Sugar-based bioplastic to sweeten packaging
Wednesday, July 21, 2010 BioplasticsA new sugar-based bioplastic that can be sourced from non-food crops and produced via a low energy process could be brought to market within the next five years, said UK scientists. Reasearchers from Imperial College, London, said the polymer could be used in a range of applications including food packaging. The degradable polymer, made from sugars known as lignocellulosic biomass, has many of the qualities of leading bioplastic material polylactide, but degrades more quickly and at lower temperatures, Dr Charlotte Williams told FoodProductionDaily.com. Key breakthrough “Our key breakthrough was in finding a way of using a non-food crop to form a polymer, as there are ethical issues around using food sources in this way,” said project leader Williams. Current bio-renewable plastics use crops such as corn or sugar beet and are usually manufactured through fermentation. The new polymer, however, is produced by a lower energy chemical process.
The team has spent some time developing a production technique to allow the polymer to become commercially viable. “For the plastic to be useful it had to be manufactured in large volumes, which was technically challenging,” said Williams. “It took three-and-a-half years for us to hit a yield of around 80 per cent in a low energy, low water use process. This means that 100g of glucose could typically yield around 70g of the plastic.” The team said this is significant as polylactide is formed in a high energy process requiring large volumes of water. In addition, when it reaches the end of its life polylactide must be degraded in a high-temperature industrial facility. By contrast, the oxygen-rich sugars in the new polymer allow it to absorb water and degrade to harmless products at between temperatures of 40-70°C depending on the level of glucose in the polymer’s repeatable unit. This means that the material could degrade at temperatures found in domestic compost heaps, said Williams. The substance has a degradation time of a few months to one year, compared to polylactide’s three months to two years, she added.

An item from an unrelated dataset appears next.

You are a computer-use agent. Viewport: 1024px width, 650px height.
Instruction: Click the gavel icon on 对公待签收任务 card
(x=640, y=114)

The team is currently working on scaling up production and is scheduled to go to the pilot plant stage – which would see output jump from kilogrammes to tons – by the end of the summer. Securing food contact authorisation is also an issue the group said it will soon begin to address. “The development of the material is very promising and I’m optimistic that the technology could be in use within two to five years,” said Williams, who is already working with a number of commercial partners and is keen to engage others interested in the material. Biorenewable plastics are materials whose feedstock material (monomer) comes from renewable resources. The leading example is polylactic acid which derives from lactic acid, produced by fermentation of corn or sugar beet. These biorenewable plastics are different to biopolymers, which are naturally occurring polymers such as starch or cellulose.